As parents, people are supposed to do the best they can to instill what is right and true into their children. That is exactly what I will do. That does not mean I hide from the criticisms, or the information that might stir a number of questions. It just means I present what I believe to be true, and why I believe it to be true. I offer the chance that maybe, just maybe, we are right and the standard is wrong. If my children come out with the faith of their parents, it is not because they were deceived. It will be because they have the evidence, both for and against, and made their own decisions based on that.
4) Family
Think about the amount of time a child actually spends with family when they are placed in public school. They might have a rushed breakfast with the parents (even that is often not the case). They get to school around 9:00 AM. Finish school around 3:00 PM. If the child is “well socialized”, they will probably have an extra curricular activity that might end by 5:00 PM. Kids get home, possibly have a meal with the parents. They then get up from the table and go straight to homework. By the time they complete their homework, it might be about 8:30 PM (and let’s not fool ourselves, this is pretty early for a high school student. Realistically we may be talking until 10 or 11, possibly midnight). Maybe two or three waking hours on a week day where a child might have time with their family. Sure you have weekends, but children have friends they might want to spend time with (it’s the whole socialization thing).

Some families are not okay with this. They may see a value in being able to have time for a relaxed meal vs.a rushed one. They may want to have flexibility in random family fun nights. With the schedule set by a standard school day you really have to twist an arm in order to find the time for families to enjoy one another, which is sad considering you only have 18 fast paced years before a child is packing their belongings and making a home someplace else.

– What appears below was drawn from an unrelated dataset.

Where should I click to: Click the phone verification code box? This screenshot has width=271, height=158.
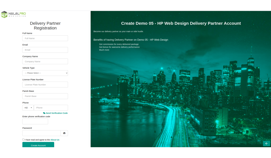35,122

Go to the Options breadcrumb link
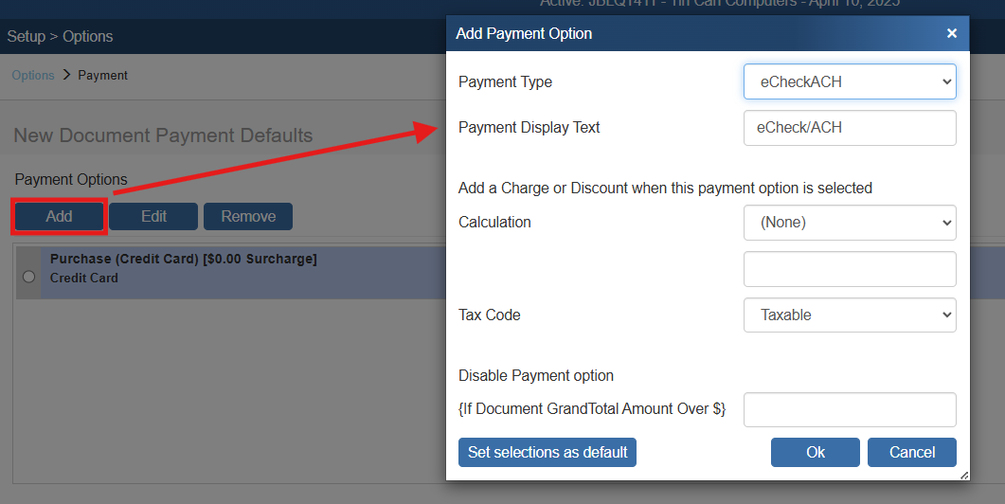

Homeschooling in and of itself is family bonding. Families not only learn together, but they don’t have to conform to a schedule set by some system that accommodates millions of other families. They can take vacations when it is most convenient for them rather than when it’s most convenient for an administration. They can rearrange their schedule so that they can enjoy a night of board games or bowling, and not worry about a bed time. I want to enjoy the time I have with my children, and I especially want my children to enjoy their time with me. Families shouldn’t have to sacrifice their time together for the sake of their child’s education.

The decision to home school is often misrepresented, and misunderstood. It is often written off based on stereotypes and preconceived ideas. However, for those parents who choose to learn a little bit more about the home schooling option, and to explore what it can be, they often find something they believe to be better for their children. These parents often understand the concerns that accompany home schooling, and choose to work through those struggles rather than give in to the alternative.

It is not an option for everyone. Some families would benefit more from a standard form of education rather than home school, and that is okay. A child’s education must be a family by family decision. What works for one family may not work for another. In either case, however, there are struggles. It is important to recognize the fact that there are challenges in whatever decision a parent makes regarding their child’s education, and to assume that those challenges are without benefit could mean missing out on a truly valuable educational opportunity.